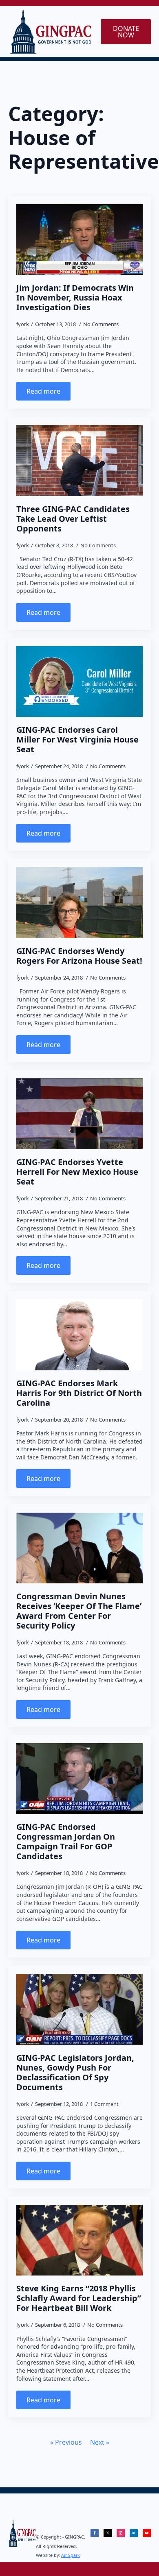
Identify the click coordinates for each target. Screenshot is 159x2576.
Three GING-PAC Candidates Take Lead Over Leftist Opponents (73, 518)
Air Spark (70, 2555)
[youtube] (147, 2533)
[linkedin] (134, 2533)
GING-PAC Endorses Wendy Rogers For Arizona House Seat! (79, 956)
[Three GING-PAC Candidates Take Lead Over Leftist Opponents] (79, 460)
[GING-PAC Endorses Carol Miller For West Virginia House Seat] (79, 681)
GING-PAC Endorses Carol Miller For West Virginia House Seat (77, 739)
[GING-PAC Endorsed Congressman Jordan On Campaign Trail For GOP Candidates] (79, 1778)
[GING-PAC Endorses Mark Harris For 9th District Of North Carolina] (79, 1334)
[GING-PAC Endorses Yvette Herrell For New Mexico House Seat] (79, 1113)
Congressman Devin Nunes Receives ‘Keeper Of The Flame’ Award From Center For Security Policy (78, 1611)
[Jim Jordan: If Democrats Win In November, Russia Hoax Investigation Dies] (79, 239)
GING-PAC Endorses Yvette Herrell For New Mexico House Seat (77, 1172)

━━━━━━━━━━━━━━━━

## REQUIREMENT
Only the text of the records belongs in the answer, printed exactly and without pictures.

## SOLUTION TO THE EXERCISE
Identify the click coordinates for each target. Screenshot is 159x2576.
Three GING-PAC Candidates Take Lead Over Leftist Opponents (73, 518)
Air Spark (70, 2555)
[youtube] (147, 2533)
[linkedin] (134, 2533)
GING-PAC Endorses Wendy Rogers For Arizona House Seat! (79, 956)
[Three GING-PAC Candidates Take Lead Over Leftist Opponents] (79, 460)
[GING-PAC Endorses Carol Miller For West Virginia House Seat] (79, 681)
GING-PAC Endorses Carol Miller For West Virginia House Seat (77, 739)
[GING-PAC Endorsed Congressman Jordan On Campaign Trail For GOP Candidates] (79, 1778)
[GING-PAC Endorses Mark Harris For 9th District Of North Carolina] (79, 1334)
[GING-PAC Endorses Yvette Herrell For New Mexico House Seat] (79, 1113)
Congressman Devin Nunes Receives ‘Keeper Of The Flame’ Award From Center For Security Policy (78, 1611)
[Jim Jordan: If Democrats Win In November, Russia Hoax Investigation Dies] (79, 239)
GING-PAC Endorses Yvette Herrell For New Mexico House Seat (77, 1172)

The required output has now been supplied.